Tottington St. Anne’s Mothers’ Union began their May meeting in Church, with a service led by the Vicar. Having then transferred to the Parish Hall, everyone was welcomed with a glass of wine or fruit juice, to celebrate the Diamond Wedding Anniversary of Cynthia and Alan Bennett.

Margaret then conducted the business of the meeting, before announcing the Speaker, who really needed no introduction, our Vicar, Hugh.

His talk was entitled “A Day in the Life of…”. He began by saying how little people really know about the life of a clergyman, often being influenced by television programmes like ‘Father Ted’ and ‘The Vicar of Dibley’, rather than the more realistic ‘Rev’.

Hugh said he always wanted to be a Vicar, despite being brought up in a non-church going family. He did not know who his godparents were – and has had no contact with them. Despite this desire he was a normal mischievous lad.

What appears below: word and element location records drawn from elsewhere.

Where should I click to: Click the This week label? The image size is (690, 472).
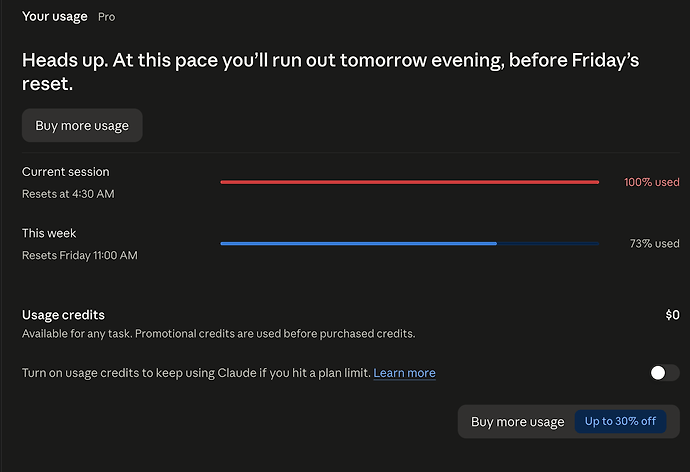coord(49,233)
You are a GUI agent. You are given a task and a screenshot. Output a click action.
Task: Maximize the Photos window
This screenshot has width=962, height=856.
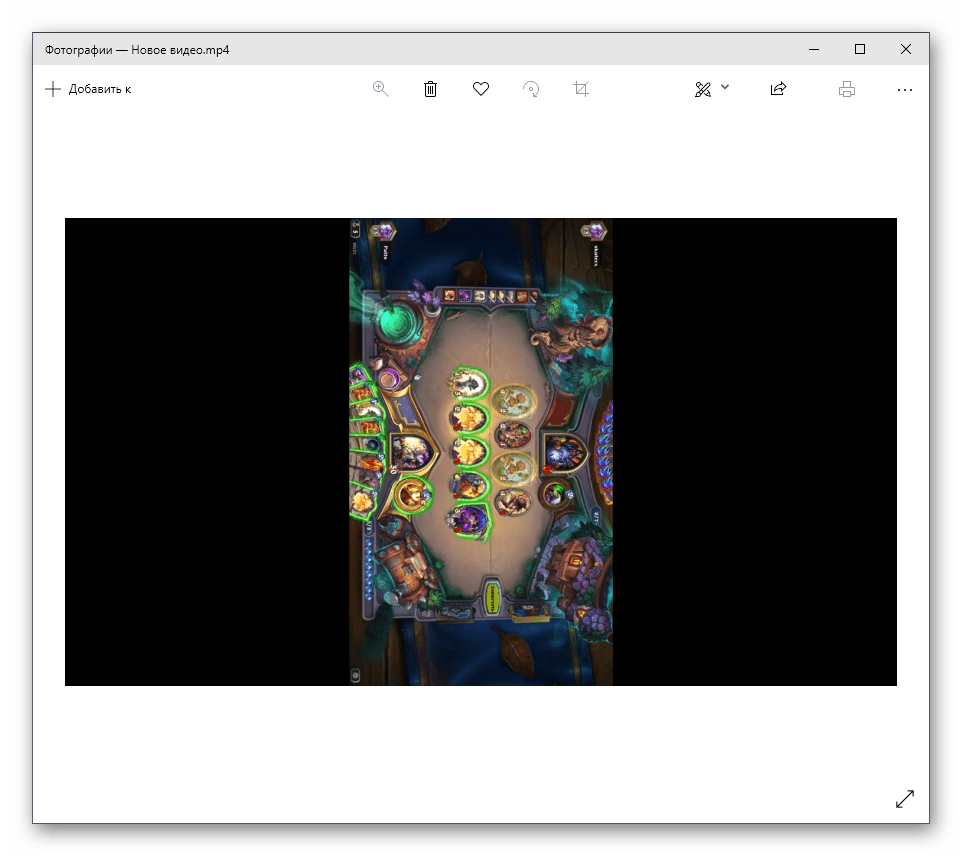(859, 49)
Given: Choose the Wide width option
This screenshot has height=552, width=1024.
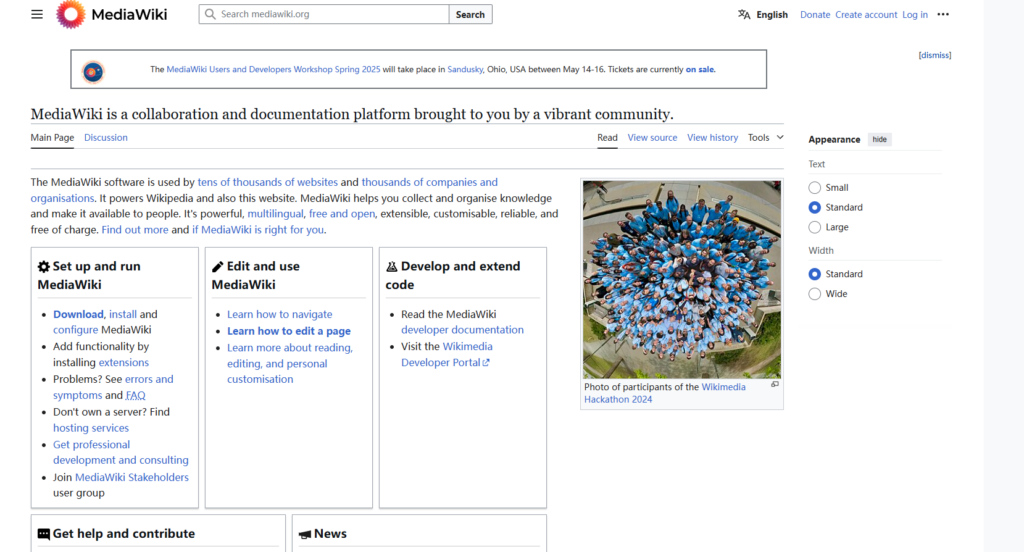Looking at the screenshot, I should 815,294.
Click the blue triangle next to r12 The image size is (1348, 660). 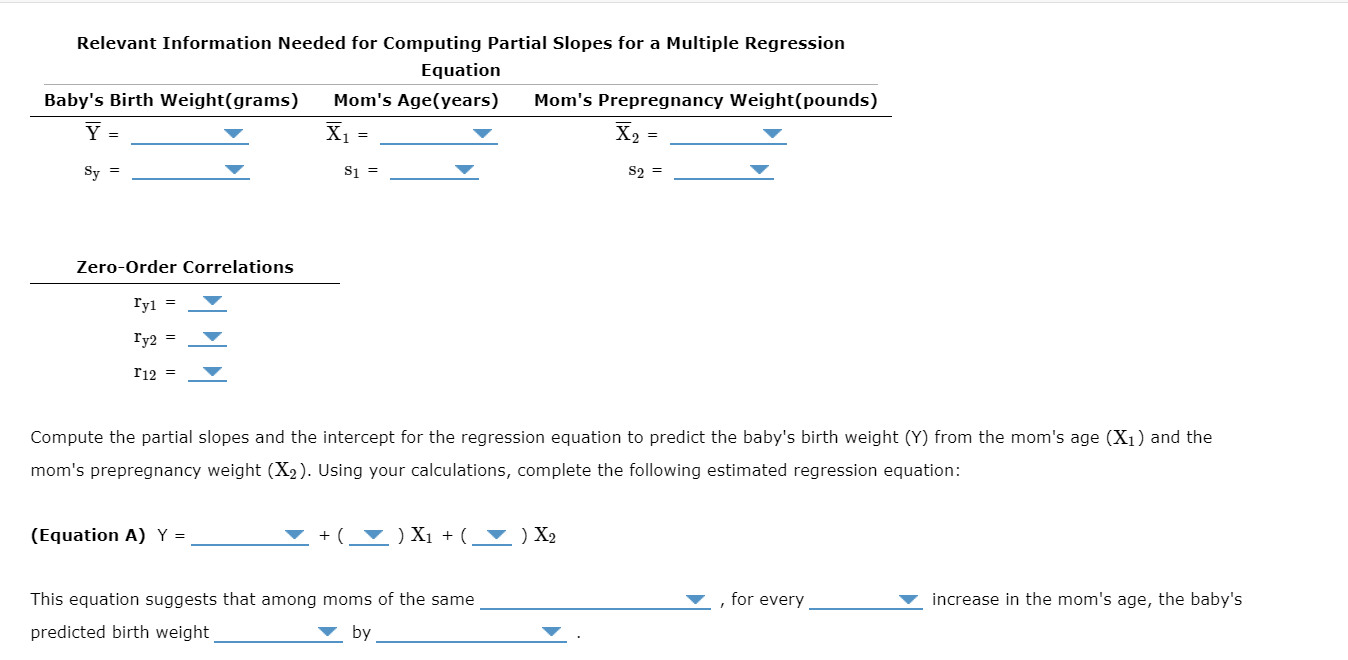pyautogui.click(x=209, y=371)
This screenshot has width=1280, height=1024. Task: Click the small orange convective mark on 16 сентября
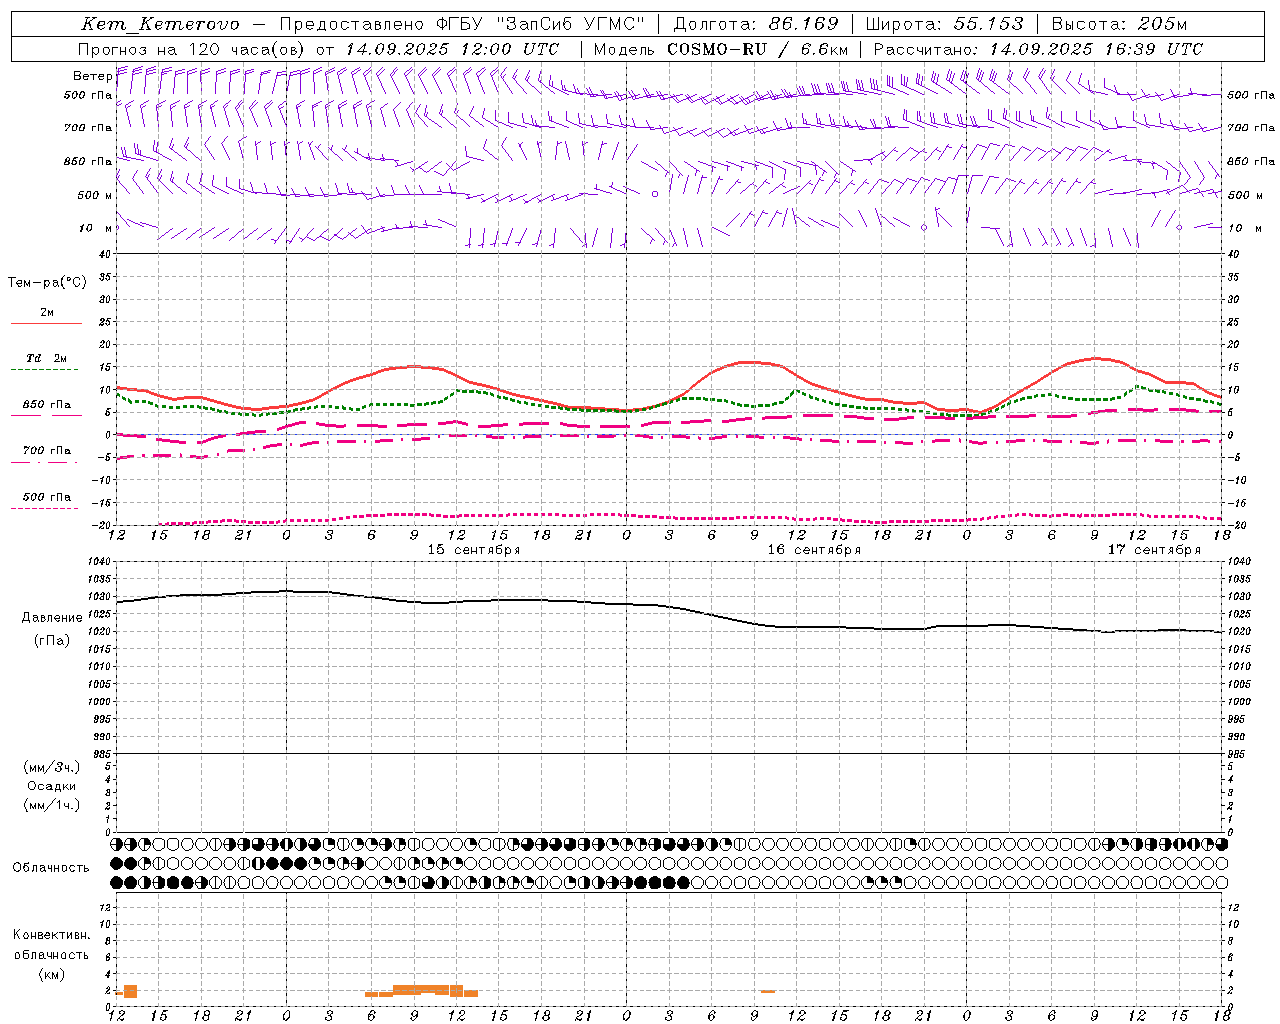click(x=768, y=991)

He explained several terms which people found confusing. People are made a Deacon, Ordained a Priest, Consecrated a Bishop. There was no specific job description for his role.

He begins each day with prayer – a quiet time before commencing daily tasks. Apart from the set services in church, Hugh tries to fit in visits to everyone in Bury Hospice and other hospitals. He asks the patients if they would like him to pray with them – no-one has ever refused. Relatives also often derive comfort from this, especially if it is end of life care.

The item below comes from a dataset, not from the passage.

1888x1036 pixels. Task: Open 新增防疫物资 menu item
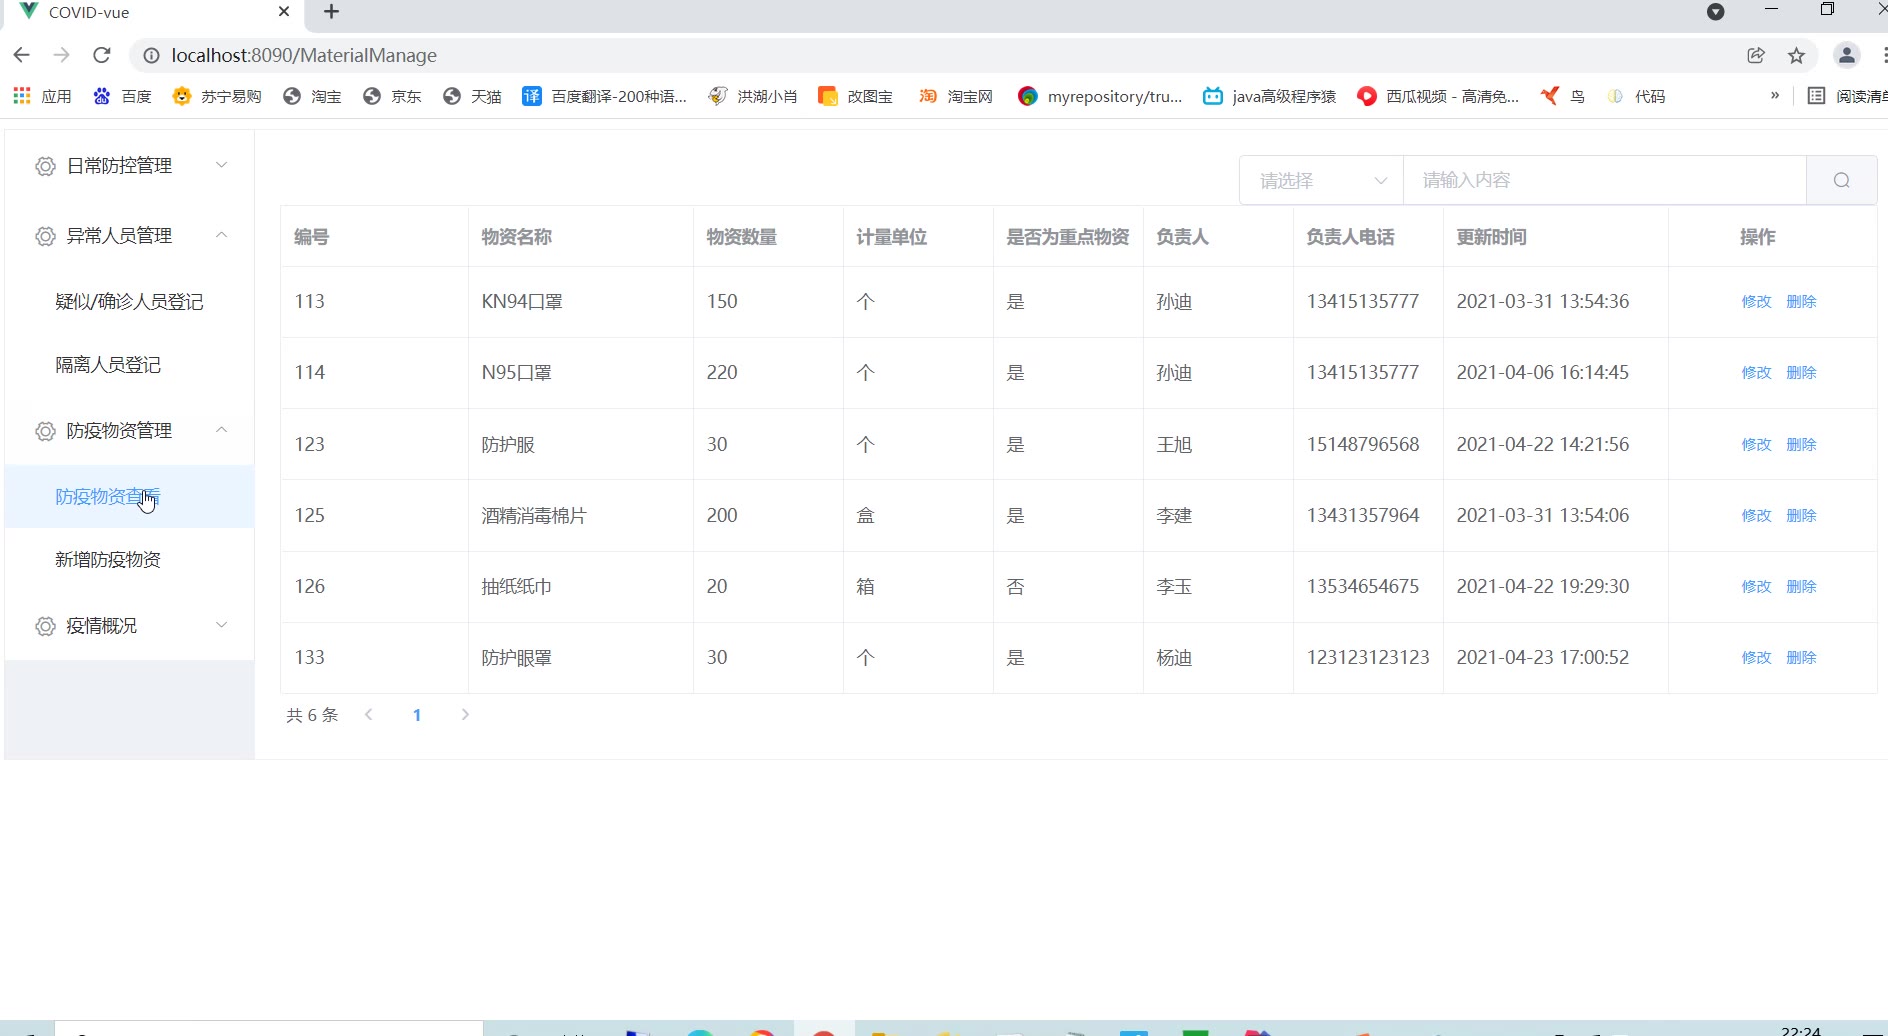(108, 560)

Hugh believes in being a visible presence in the community, taking every opportunity to interact with his parishioners, whether churchgoers or not, and encourage them to become a part of te church ‘family’. This may begin with a Baptism, welcoming families into church. When/if they become involved, he sees his role as an enabler, identifying skills that can be used to enhance the life of the parish.

Hugh quoted several times during his talk “The labourers are few but the harvest is ripe”, and [raising his hand], as an indication that he volunteered for tasks which may mean more work for himself, but which he considered important. He also considers himself a strategist – looking for opportunities to serve. His Royal Duties he considers a privilege, being able to serve Her Majesty and the wider Royal family.

His military duties, as Chaplain to various branches of ex-servicemen further enhances his overall role in this Parish and beyond. Hugh felt it to be ‘A joy to be in te whole spectrum of people’s lives.’

He was thanked by Dot Heaney for his most interesting talk, which gave us an insight into all that comprises his work.